How do you solve #4x + 2( 8- 3x ) = 12x#?

2 Answers
May 16, 2018

#x = 8/7#

Explanation:

Ok first you need to get the #x#'s on to one side and the numbers on their own on the over, so first expanding the bracket you get

#4x + 16 - 6x =12x#

Once we collect like terms we end up with

#-2x +16 = 12x#

Now what we do to one side, we do to the other, so if we add #2x# to get rid of the #-2x#, we have to also add #2x# to the #12# so we end up with

#16=14x#

And supposedly you want just #x#, so we have to divide both sides by #14#, which is

#x = 16/14 = 8/7 ~~ 1.4286#

May 16, 2018

Simplify the expression, rearrange terms, and then solve to find #x=8/7#

Explanation:

First, we'll simplify.

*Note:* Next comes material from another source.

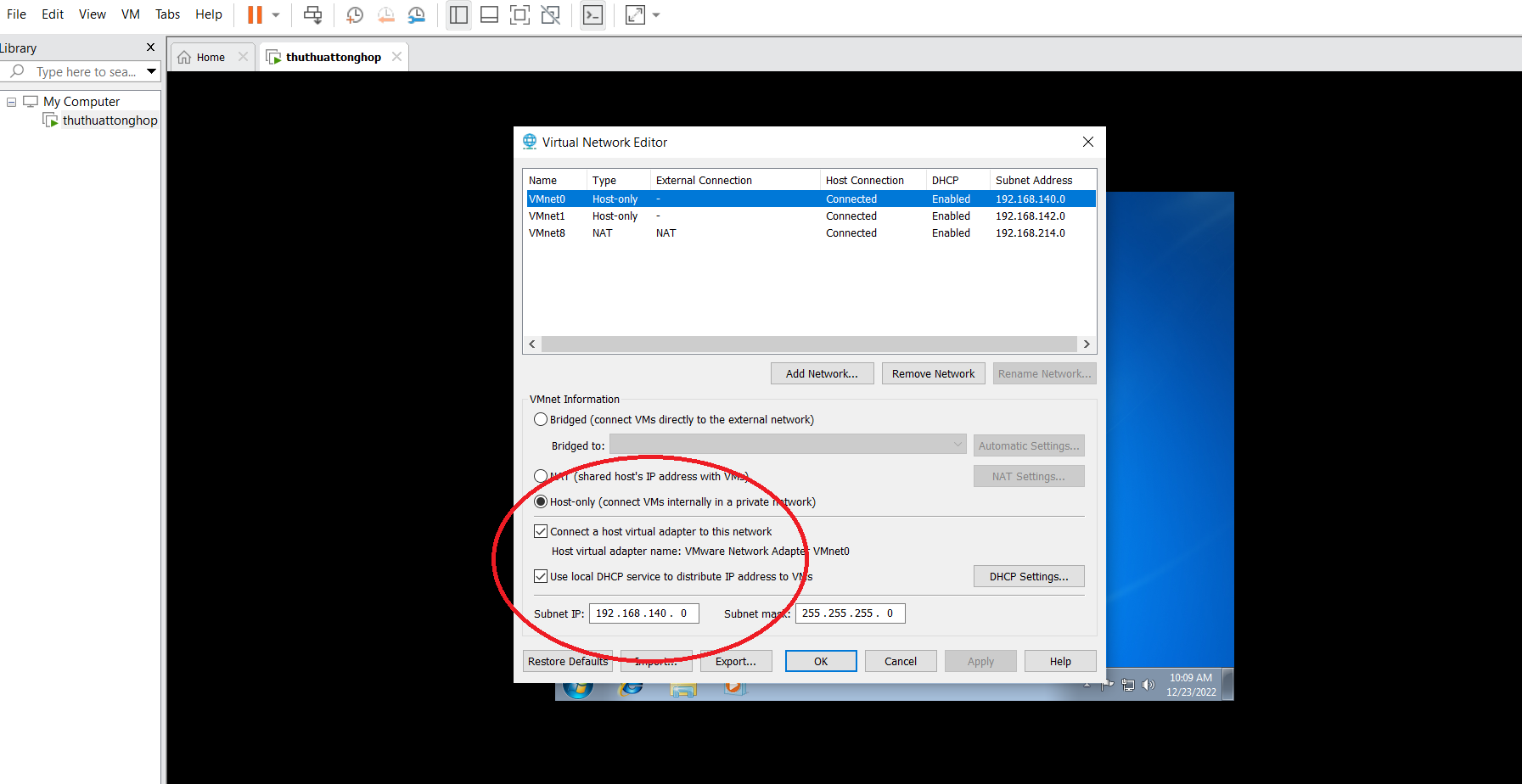Viewport: 1522px width, 784px height.
Task: Toggle Use local DHCP service checkbox
Action: tap(541, 576)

We could multiply both the terms that are in the parentheses by the coefficient (2), but note that the other terms outside of the parentheses are divisible by 2. For this, I elected to divide both sides by 2, which eliminates the need for the parentheses:

#(4x+2(8-3x))/2=(12x)/2#

#2x+(8-3x)=6x#

#2x+8-3x=6x#

Next, we'll combine like terms:

#8+x(2-3)=6x#

#8-x=6x#

Next, we rearrange by adding #x# to both sides:

#8cancel(-x)color(red)(cancel(+x))=6xcolor(red)(+x)#

#8=x(6+color(red)(1))#

#8=7x#

Finally, we divide through by #x#'s coefficient:

#8/color(red)(7)=(cancel(7)x)/color(red)(cancel(7))#

#color(green)(x=8/7~=1.1429#